Impact of Au Nanoparticles on Plants

Impact of Au Nanoparticles on Plants

Author: ChemistryViews

Little is known about the impact of manufactured nanomaterials on plants, especially plants that are food crops. Vincent Rotello, Baoshan Xing, Richard Vachet, and colleagues, University of Massachusetts, Amherst, USA, used functionalized Au nanoparticles (NPs) with different, well-defined surface charges to study how the surface chemistry of NPs affects their uptake and translocation in plants. Rice, perennial ryegrass, radish, and pumpkin were exposed to AuNPs in a 5-day period experiment.

The team found that the uptake and translocation of AuNPs in plants are dependent on NP surface charge and plant species.
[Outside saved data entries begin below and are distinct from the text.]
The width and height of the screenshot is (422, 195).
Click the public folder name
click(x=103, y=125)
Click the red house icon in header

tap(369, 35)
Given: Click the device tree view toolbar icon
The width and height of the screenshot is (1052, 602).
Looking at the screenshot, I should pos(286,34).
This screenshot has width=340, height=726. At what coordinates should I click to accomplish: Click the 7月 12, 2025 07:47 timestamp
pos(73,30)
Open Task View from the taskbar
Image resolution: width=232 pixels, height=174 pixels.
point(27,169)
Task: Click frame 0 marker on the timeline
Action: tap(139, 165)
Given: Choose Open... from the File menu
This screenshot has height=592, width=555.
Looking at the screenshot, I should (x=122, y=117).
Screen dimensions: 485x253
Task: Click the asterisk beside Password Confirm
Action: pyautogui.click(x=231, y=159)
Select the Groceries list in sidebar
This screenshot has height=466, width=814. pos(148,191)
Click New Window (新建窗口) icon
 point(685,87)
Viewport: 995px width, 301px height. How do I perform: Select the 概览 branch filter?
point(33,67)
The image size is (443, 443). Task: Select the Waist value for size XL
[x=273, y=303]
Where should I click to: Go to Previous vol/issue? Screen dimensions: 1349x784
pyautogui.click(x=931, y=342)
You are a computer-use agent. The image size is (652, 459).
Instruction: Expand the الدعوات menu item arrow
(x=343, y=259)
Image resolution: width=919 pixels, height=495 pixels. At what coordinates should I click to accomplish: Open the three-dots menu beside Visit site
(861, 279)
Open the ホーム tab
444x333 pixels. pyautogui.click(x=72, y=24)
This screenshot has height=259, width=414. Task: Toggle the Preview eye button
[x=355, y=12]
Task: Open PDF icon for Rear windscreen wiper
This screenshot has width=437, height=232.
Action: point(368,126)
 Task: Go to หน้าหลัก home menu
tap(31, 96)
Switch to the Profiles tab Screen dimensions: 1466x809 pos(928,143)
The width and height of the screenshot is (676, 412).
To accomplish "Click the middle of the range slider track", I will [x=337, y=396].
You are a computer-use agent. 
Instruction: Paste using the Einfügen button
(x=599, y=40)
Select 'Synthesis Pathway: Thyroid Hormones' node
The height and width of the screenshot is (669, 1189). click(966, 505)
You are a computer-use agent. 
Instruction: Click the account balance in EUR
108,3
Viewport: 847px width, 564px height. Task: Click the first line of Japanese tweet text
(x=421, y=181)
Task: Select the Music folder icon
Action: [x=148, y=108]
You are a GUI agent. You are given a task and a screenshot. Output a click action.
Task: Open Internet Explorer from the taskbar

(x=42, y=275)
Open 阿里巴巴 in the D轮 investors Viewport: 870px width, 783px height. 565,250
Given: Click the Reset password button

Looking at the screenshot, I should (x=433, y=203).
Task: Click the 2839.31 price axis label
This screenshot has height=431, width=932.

Positively charged AuNPs are most readily taken up by plant roots. This can be explained by the attractive electrostatic interactions between the positively charged AuNPs and the negatively charged root surface. Negatively charged AuNPs move due to repulsive electrostatic interactions most efficiently across the root epidermis and into plant shoots including stems and leaves, particularly for rice and ryegrass.
Radish and ryegrass roots generally accumulated higher amounts of the AuNPs (14−900 ng/mg) than rice and pumpkin roots (7−59 ng/mg). Each of the AuNPs used in this study were found to accumulate to statistically significant extents in rice shoots (1.1−2.9 ng/mg). None of the AuNPs accumulated in the shoots of radishes and pumpkins.